🎧 Episode 36: That’s Not Us, So We’re Clean (Seeing White, Part 6) | Scene on Radio

Listened to Episode 36: That’s Not Us, So We’re Clean (Seeing White, Part 6) by John Biewen with special guest Chenjerai Kumanyika from Scene On Radio

When it comes to America’s racial sins, past and present, a lot of us see people in one region of the country as guiltier than the rest. Host John Biewen spoke with some white Southern friends about that tendency. Part Six of our ongoing series, Seeing White. With recurring guest, Chenjerai Kumanyika.

Photo: A lynching on Clarkson Street, New York City, during the Draft Riots of 1863. Credit: Greenwich Village Society of Historical Preservation.

Having lived in many parts of the country growing up (Dahlonega, GA; Burlington, CT; Calhoun, GA; Baltimore, MD; Charlotte, NC; etc.), I can attest that the generalities described here do dovetail with many of my experiences. The cultures with respect to racism are very different depending on town, region, state, and histories.
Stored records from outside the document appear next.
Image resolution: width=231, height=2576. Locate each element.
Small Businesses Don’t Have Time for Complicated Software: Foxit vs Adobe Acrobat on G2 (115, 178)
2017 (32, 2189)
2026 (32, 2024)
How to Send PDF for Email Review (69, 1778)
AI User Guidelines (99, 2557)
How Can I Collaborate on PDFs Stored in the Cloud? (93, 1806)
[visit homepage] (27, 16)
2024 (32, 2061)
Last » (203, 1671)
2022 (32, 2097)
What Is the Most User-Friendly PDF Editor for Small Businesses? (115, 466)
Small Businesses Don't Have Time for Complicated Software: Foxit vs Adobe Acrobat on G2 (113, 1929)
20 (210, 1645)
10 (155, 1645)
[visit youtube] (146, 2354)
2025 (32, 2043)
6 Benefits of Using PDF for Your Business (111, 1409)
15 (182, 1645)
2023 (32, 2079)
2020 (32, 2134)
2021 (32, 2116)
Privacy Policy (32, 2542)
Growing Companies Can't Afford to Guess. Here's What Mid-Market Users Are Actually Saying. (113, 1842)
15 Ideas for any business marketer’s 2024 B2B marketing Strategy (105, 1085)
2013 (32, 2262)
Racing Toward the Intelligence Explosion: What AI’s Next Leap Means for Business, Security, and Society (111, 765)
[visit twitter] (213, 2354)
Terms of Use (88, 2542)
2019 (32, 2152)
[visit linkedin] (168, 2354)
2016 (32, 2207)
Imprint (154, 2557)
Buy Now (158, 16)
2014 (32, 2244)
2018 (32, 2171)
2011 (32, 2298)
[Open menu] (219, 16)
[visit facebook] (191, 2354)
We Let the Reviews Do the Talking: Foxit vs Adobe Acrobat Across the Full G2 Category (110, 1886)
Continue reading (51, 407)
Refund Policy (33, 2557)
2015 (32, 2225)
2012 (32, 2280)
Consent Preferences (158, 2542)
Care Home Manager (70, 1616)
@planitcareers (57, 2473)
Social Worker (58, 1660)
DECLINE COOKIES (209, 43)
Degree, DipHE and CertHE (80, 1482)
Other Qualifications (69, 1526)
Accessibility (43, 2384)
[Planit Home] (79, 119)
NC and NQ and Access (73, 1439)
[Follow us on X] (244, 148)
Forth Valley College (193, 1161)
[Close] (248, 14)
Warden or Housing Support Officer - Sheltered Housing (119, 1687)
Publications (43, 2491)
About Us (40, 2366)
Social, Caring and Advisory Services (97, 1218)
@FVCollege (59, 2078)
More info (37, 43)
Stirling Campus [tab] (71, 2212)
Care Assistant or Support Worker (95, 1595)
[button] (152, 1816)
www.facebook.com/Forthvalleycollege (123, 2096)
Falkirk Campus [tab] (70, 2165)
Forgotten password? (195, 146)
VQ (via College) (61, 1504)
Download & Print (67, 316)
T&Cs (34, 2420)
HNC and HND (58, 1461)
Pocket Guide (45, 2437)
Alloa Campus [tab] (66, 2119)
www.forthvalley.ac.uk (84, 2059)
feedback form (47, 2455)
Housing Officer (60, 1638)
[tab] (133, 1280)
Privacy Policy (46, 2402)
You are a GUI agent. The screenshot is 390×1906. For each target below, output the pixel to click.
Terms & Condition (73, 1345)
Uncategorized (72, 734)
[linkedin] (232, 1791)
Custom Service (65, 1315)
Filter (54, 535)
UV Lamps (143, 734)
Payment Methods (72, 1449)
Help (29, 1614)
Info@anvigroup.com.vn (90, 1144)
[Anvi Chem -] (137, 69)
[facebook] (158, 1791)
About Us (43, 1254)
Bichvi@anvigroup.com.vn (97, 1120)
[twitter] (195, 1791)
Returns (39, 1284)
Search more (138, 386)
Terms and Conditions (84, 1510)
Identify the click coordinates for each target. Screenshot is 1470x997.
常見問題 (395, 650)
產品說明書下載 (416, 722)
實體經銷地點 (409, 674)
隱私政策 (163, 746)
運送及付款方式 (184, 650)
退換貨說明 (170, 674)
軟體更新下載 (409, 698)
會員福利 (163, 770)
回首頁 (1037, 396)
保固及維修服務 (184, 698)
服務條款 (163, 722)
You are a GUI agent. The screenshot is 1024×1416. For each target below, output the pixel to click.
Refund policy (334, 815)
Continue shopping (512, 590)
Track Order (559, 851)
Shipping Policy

🎧 Seeing White, episode 35 Little War on the Prairie (Seeing White, Part 5) | Scene on Radio

Listened to Episode 35: Little War on the Prairie (Seeing White, Part 5) by John Biewen from Scene on Radio

Growing up in Mankato, Minnesota, John Biewen heard next to nothing about the town’s most important historical event. In 1862, Mankato was the site of the largest mass execution in U.S. history – the hanging of 38 Dakota warriors – following one of the major wars between Plains Indians and settlers. In this documentary, originally produced for This American Life, John goes back to Minnesota to explore what happened, and why Minnesotans didn’t talk about it afterwards.

These episodes and the brutal history they contain and suggest have been pretty gut-wrenching so far. This by far delves more deeply into the history and as a result is much more hear-rending than the others. It really makes me sick what our “nationalistic” tendencies have wrought thus far, and by all intents continues to continue to do.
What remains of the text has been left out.